◆ Directions ◆
1. In the Chinko passage, reproduce the text from "As Chinko emerged" to "a conservation-led economy.", swapping "teacher salaries" for "ranger salaries".
2. According to the passage on Chinko, what did the park provide to the displaced people it took in?
3. Write the next part of the passage about Chinko, following on from its final sentence.

◆ Passage shown ◆

But during this time a humanitarian crisis was developing as civil war in eastern CAR escalated. Villages were ransacked by rebels, forcing women and children to flee for safety. Over 380 Internally Displaced People (IDP) fled to Chinko. The park took them in and provided food, shelter, medical care and even employment. Fifteen months later, the displaced villagers voluntarily returned home with a renewed sense of security and hope. Three hundred destroyed community houses were rebuilt with the support of park management, and the community trust that evolved from the support provided during this crisis began to show tangible results. Park management and community members merged to work as an effective force in securing Chinko’s biodiversity. As result, the first Transhumance Sensitisation Officers (Tango’s), were trained and employed as Chinko ambassadors, helping to instil respect in cattle herders and pastoralists for the park’s boundaries.

As Chinko emerged from one of its most challenging times, economic support from major US and European funders remained secure so that teacher salaries could be paid, healthcare facilities established, and with employment and resources needed to manage the park, community driven markets began to appear, creating a conservation-led economy.

An Emerging Beacon of Hope

By 2020, Chinko had become a beacon of hope assisting in regional and local security. Full-time Chinko representatives were employed and stationed in key communities to build support, improve communication with herdsmen and help reduce human-wildlife conflict, so that by this time, the park’s core area had become entirely free of poaching and clear of cattle.

Animated gif of the Chinko areas

Despite ongoing political uncertainty, in April 2020, African Parks signed a revised public-private partnership (PPP) agreement with the Government of CAR for a further 25 years. The new mandate increased its size to include the Functional Landscape of Chinko, taking the total area under protected management to 55,700km2. With this new PPP, a contiguous formally protected area of 80,800 km2 was created, comprising Chinko, three managed hunting zones as well as two existing Faunal Reserves and a National Park.

Under the revised mandate, the Chinko River drainage area, Africa’s largest tropical drainage area with no permanent human settlement, was now being protected, safeguarding the pristine aquatic ecosystems and dozens of endemic fish species, including the goliath tiger fish.

◆ Record extracts ◆
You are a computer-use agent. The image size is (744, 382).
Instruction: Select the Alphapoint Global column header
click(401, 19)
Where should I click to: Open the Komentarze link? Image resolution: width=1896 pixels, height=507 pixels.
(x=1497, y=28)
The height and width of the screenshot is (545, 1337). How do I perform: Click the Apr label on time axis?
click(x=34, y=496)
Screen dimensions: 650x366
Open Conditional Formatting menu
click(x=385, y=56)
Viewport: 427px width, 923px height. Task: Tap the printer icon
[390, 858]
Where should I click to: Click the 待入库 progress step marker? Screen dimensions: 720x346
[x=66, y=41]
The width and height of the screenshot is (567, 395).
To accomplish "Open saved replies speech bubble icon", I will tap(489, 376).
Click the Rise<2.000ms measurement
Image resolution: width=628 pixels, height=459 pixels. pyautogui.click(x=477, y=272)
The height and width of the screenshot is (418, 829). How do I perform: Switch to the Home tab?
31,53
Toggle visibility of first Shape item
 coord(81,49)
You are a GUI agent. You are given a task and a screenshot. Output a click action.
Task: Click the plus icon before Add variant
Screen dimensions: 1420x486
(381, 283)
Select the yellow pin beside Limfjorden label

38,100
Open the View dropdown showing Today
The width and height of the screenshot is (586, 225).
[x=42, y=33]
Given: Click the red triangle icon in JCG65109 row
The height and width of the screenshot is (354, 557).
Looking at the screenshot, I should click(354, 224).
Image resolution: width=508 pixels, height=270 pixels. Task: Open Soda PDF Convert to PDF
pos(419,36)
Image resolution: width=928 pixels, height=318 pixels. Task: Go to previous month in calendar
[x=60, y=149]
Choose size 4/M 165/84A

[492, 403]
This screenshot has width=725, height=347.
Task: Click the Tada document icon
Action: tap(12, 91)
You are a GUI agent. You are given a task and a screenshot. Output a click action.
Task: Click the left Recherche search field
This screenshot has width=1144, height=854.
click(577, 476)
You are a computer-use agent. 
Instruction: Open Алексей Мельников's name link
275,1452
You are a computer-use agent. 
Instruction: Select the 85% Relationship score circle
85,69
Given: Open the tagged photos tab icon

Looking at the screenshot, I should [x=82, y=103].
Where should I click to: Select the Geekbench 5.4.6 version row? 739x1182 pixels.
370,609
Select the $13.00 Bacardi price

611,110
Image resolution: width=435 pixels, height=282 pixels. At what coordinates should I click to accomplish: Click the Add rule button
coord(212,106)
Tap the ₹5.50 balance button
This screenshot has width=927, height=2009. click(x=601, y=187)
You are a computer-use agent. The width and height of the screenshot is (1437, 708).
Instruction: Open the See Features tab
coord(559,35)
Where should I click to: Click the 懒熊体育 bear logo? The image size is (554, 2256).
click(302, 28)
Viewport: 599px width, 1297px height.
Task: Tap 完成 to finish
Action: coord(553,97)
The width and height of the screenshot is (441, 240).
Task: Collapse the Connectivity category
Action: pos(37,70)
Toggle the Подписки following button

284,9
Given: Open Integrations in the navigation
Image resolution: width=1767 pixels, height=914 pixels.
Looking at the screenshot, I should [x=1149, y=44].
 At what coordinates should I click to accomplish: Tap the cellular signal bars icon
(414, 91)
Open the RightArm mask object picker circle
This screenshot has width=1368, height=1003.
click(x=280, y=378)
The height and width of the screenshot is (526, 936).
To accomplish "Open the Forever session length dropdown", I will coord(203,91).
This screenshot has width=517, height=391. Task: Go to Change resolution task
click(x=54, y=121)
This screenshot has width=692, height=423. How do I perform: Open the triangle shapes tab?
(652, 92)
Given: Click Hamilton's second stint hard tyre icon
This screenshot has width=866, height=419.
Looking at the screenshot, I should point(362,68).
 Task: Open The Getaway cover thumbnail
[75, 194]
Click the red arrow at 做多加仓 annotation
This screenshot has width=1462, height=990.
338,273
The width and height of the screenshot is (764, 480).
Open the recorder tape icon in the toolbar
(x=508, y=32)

◆ Exercise results ◆
1.
As Chinko emerged from one of its most challenging times, economic support from major US and European funders remained secure so that ranger salaries could be paid, healthcare facilities established, and with employment and resources needed to manage the park, community driven markets began to appear, creating a conservation-led economy.

2. Food, shelter, medical care and employment.

3.
Revival

As the area under management expanded, so did wildlife conservation efforts. Chimpanzee were documented for the first time in 2019 via camera traps. The local northern lion population increased from a few dozen in 2017 to over a hundred in 2021. Buffalo numbers began increasing annually by about 20% and the local elephant population stabilised with breeding herds moving worry-free within the parks’ core zone. Key predator species such as leopard, spotted hyena, wild dog, golden cat and caracal are now all regularly seen.

Chimpanzee with baby in the canopy © Marcus Westberg
Chinko has become a haven for wildlife to thrive

On his most recent trip to Chinko earlier this year, Peter Fearnhead remarked on the incredible revival he witnessed from the air. “Instead of a barren landscape stripped of wildlife and dominated by hundreds of thousands of cattle, I saw a landscape in recovery. It was clearly evident that animals are returning to the region. From the air I saw yellow-backed duiker, bongo, eland and buffalo, as well as roan and hartebeest – it’s all coming back.”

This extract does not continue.